—A Domain-Based Look at Don't Repeat Yourself
In a Practical Application of DRY, I discuss what Sandi Metz had to say about code duplication and the cost of using the wrong abstraction. Recently, I exchanged a few tweets with Steve Streeting (@stevestreeting) about an observation he made in relation to code duplication. That discussion prompted me to revisit DRY and this an attempt to clairify my thinking on it.
Steve challenged the wisdom of seeking a unified vision of a system to support two tasks instead of accepting some code duplication between different systems when those systems could do these tasks better.
DRY is domain based (i.e., has a bounded context), but influences structure (i.e., prevents code duplication). Its goal is to retain knowlege in a meaningful way. Meaningful in the sense it is
I looked at that the notion of authoritative and thought a better word to use is definitive. Then I rejected definitive in favor of authoritative because:
Definitive implies complete knowledge. Authoritative is better because it implies there is a single source of this knowledge and supports the notion of the development of a shared resource to store, reflect upon and revise that knowledge.
DRY seeks to create an authoritative source of knowledge for a concept. That source may or may not be definitive because the information it captures may be incomplete.
So DRY fuses two concepts together: the collection of knowledge and its representation. Breaking it into its base forms you get:
Single Point of Truth (SPOT) is about a singular, unambiguous and authoritative source of knowledge. It applies to the domain the knowledge comes from.
Once And Only Once (OAOO) is about representation. It applies structure to knowledge. Since OAOO comes into existence via refactoring it is also the process by which incremental improvement occurs.1
Importantly, SPOT is a knowledge activity that identifies and organizes information, whereas OAOO is a structural activity that incrementally improves (but does not change) the implementation.
DRY effectively organizes a domain. This begs the question: what is a domain? I think about it this way:
The two overlap. In fact, code might be reused in multiple knowledge domains. For example, the same mathematical function library might be used in a physics and a financial application. The knowledge domains for these applications are likely to differ significantly and are unlikely to be shared.
The converse is also true: the physics application will generate libraries, say on particle physics, that have no meaning in the financial application.
Back to what Steve had to say. To paraphrase, he recommends the rule of three and advises generalizing the lowest levels first and not to jump in with generalizations at the higher levels too soon (or at all). He warns it’s common to see some common implementation details, try to force higher level concepts together and then watch things fall apart as they diverge.
His original statement refers to codebase, tasks and systems. So
codebase == implementation and structuring it is what OAOO is for.

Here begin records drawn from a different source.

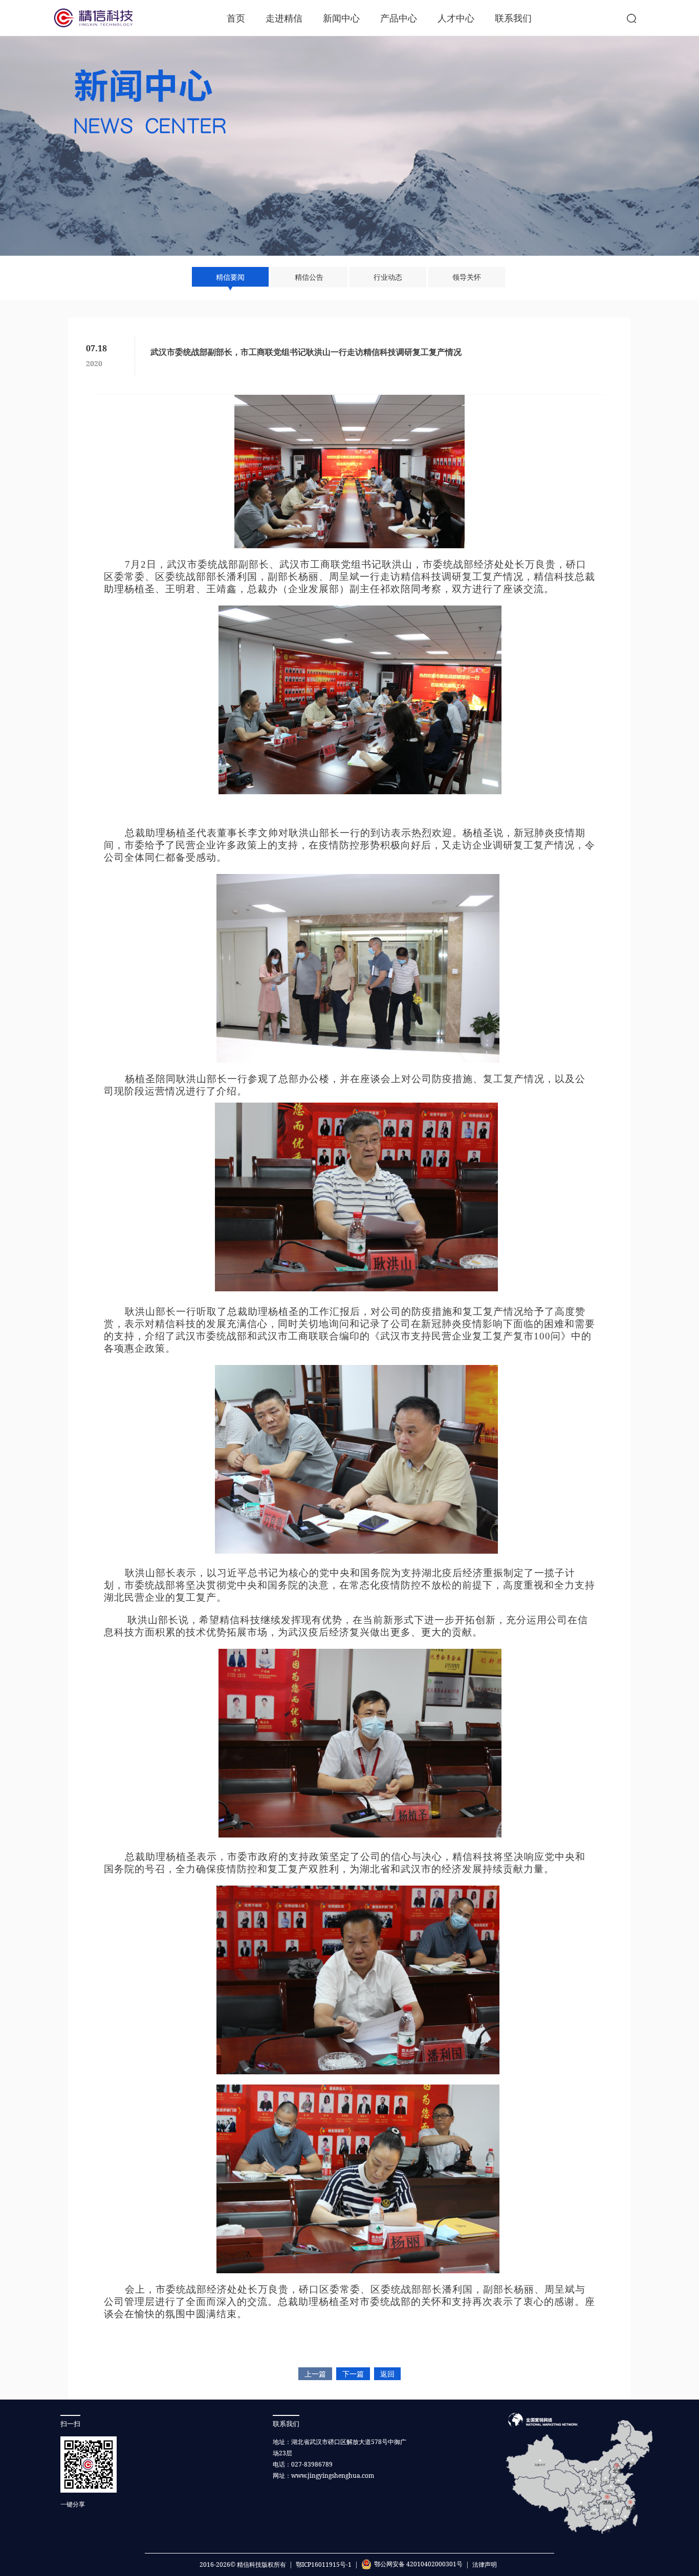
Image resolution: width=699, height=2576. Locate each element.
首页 (236, 18)
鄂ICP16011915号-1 (324, 2564)
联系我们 (513, 18)
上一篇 (315, 2374)
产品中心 (398, 18)
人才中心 (456, 18)
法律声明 (484, 2564)
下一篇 (353, 2374)
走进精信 (284, 18)
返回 (387, 2374)
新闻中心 (341, 18)
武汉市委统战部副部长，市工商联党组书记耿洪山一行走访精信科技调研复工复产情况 (306, 351)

system == knowledge and structuring it is what SPOT is for.
DRY is about organizing knowledge for a system to support a codebase.
Steve also talks about the goal of a unified vision for this system and how it’s difficult to achieve in practice. In his example, the systems are related, but cannot be unified without adding complexity and reducing the performance of the tasks. He advises against going after a unified vision in this example.
I asked Steve for insight on questions to ask that lead to better decision making. I can apply DRY to his answer, particularly if I keep SPOT and OAOO top of mind.
The divergence of higher-level concepts represents a misunderstanding of SPOT. That is, you coupled different domain concepts and took different points of truth and munged them together. You failed to properly recognize the oneness of those concepts.
The commonality of lower level concepts represents an execution of OAOO. That is, refactor the oneness at the edges of the systems, but don’t get carried away.
DRY is about creating authoritative sources of knowledge. Authoritative might be definitive but it needn’t be. The role of DRY then is help guide you through knowledge acquisition and organization as you learn and as the system evolves.
If you don’t Steve provides a heuristic so you know how long to delay these decisions. (In reality, it’s not the count that matters. It’s the knowing. That’s the hard part.)
So an answer on what questions to ask about code duplication in the higher level concepts is:
Ask if you know enough about the two SPOTs (concepts) containing this code.
The emphasis is on understanding the concepts. If they differ the code might not be duplicated. It may just be a temporary property of the implementation.
Recognize that DRY is about creating an authoritative resource for these concepts.
Authoritative means its singular, but it may not be complete. See what you do to determine if these concepts are in fact similar.
An answer on what questions to ask about code duplication in the lowest level concepts is to use the rule of three and apply OAOO.
Thanks to Steve Streeting for sharing his insight.
1: I’m using refactoring in the same way Martin Fowler uses it: no functional changes occuring during refactor and refactor is done only when supported by tests.
2: I’m abusing this definition of domain code. The original definition refers to code substituted out so it can be mocked. The abuse is that I’m applying this notion to the implementation itself. Importantly, OAOO changes domain code.